### Saved entries
----------

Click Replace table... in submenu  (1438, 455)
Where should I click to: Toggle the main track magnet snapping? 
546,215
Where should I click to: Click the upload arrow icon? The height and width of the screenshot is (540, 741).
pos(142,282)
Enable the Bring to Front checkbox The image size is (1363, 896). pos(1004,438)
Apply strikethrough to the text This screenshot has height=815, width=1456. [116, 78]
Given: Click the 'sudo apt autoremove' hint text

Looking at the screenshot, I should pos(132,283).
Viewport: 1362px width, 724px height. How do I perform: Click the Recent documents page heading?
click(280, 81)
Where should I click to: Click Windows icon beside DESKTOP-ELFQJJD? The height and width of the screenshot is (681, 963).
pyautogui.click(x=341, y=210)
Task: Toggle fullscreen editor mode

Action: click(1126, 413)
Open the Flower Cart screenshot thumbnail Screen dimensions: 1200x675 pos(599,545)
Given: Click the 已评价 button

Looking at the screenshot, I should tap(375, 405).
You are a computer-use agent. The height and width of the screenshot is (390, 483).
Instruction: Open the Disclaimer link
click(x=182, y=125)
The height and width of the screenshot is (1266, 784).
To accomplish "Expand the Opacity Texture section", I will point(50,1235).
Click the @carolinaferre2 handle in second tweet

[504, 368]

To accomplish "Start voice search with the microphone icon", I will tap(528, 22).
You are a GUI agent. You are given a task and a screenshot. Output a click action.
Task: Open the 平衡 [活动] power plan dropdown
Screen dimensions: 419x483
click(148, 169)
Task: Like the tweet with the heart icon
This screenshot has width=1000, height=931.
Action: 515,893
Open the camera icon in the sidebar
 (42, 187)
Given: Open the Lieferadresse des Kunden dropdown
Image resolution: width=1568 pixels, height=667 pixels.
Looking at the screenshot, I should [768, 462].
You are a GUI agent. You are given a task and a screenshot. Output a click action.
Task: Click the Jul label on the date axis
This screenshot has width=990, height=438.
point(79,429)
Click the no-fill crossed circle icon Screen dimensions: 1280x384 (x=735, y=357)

----------

### What you have to do
Each line from the one that contains "This screenshot has width=990, height=438." through the end of the records must be repeated exactly. No other line belongs in the answer.

### Written response
This screenshot has width=990, height=438.
point(79,429)
Click the no-fill crossed circle icon Screen dimensions: 1280x384 (x=735, y=357)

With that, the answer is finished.